The Abraham Glen House is a former residential building at the Mohawk Avenue (NY 5) in Scotia, New York. It is a white wooden house built in the 18th century, in which a two racks of the Schenectady County Public Library is housed.

Built in the 1730s, the house is one of the few remaining examples of the heavy timber truss structures of the Dutch colonists. It has been modernized extensively in the early 20th century, the basic shape and the original materials remained largely intact. In 2004, the house was listed on the National Register of Historic Places.

Building

The house is located in Collins Park, on the north side of State Route 5, just west of the Western Gateway Bridge, which crosses the Mohawk River to the nearby Schenectady. It is aligned north -south direction and is therefore diagonal to the street. Tall trees standing on different sides of the house; north there is a small parking lot, which is accessible from the Collins Street. A baseball field is located northeast.

The main building is a two and a half floors comprehensive, rectangular timber-framed house with a steeply pitched roof erected, whose six measuring ten meters cellar is built of mortared fieldstone. Two wings that have arisen later, extending on the north end. The larger has a half floors and a basement, the smaller wing has only one floor.

The individual truss beams were connected to each other by slots and cones. Rafters carry the roofed with slate shingle roof, which is broken at both ends of fireplaces made ​​of brick and of three bay windows on the two sides to the east and west. A wraparound porch on the ground floor has turned wooden posts; it is closed in the east. The facade is made of different materials, especially early find attached weatherboard and shingles later.

Inside, the ground floor consists of two large rooms, which open fires are in their original position. The upstairs bedrooms were divided in the 1980s to create spaces for offices.

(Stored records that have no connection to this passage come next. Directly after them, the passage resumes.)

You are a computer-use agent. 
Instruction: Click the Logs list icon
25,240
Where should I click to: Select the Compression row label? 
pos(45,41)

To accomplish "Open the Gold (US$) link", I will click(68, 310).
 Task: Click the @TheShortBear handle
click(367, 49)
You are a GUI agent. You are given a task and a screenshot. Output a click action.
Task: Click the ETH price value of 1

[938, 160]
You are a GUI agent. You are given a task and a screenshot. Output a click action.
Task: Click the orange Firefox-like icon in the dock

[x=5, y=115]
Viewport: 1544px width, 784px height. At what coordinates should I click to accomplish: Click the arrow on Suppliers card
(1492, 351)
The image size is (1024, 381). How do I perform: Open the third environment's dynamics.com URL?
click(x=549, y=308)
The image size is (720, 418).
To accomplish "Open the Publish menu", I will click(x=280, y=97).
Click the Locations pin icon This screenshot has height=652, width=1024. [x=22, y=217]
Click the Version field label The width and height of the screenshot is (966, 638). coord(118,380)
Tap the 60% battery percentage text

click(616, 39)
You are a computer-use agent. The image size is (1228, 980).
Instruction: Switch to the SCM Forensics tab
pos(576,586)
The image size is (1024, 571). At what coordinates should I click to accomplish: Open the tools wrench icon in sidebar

The larger of the two northern wing has three rooms on the ground floor and five on the upper floor, which are accessible via a narrow corridor, the smaller wing has only one room.

History

Scotia owes its name to Alexander Lindsey, the only one of the original founders of Harvey, who was not Dutch. Lindsey was a Scot, who after he had fled to the Netherlands, emigrated to New Netherland. There he received land on the north bank of the Mohawk River.

After his death, shared his three sons the Possession, which was named after Lindsey's country of birth Scotia and changed their family name to Glen, in honor of Scotland (this led to the Town, to which the area belongs, the name of Glenville received ). Later, put one of these three sons firmly in his own will, that on his property a house should be built, which was his son Abraham.

This house, the main part of the current building was built in 1730. His vernacular architecture in the Dutch trade house style made ​​for the steep roof erected. Fragments of the walls in the basement indicate that it probably had the usual open fires in the Dutch style at the time of its construction.

The larger of the north wing was added to a not yet well-defined time in the late 18th century. The Glens descendants owned the house until 1842 when it was sold to Charles and James Collins. This continued farming on the property and broke the ice of the nearby lake for cooling.

1880 James Collins walked the land around the house in a garden and parkland around. When was the last member of the family died in 1924, the Village acquired the title to the property and five years later a public library was opened in it. This since 1948 is part of the public library system of the county. The interior of the building was renovated in the 1980s and in the upper floors of the room layout was changed.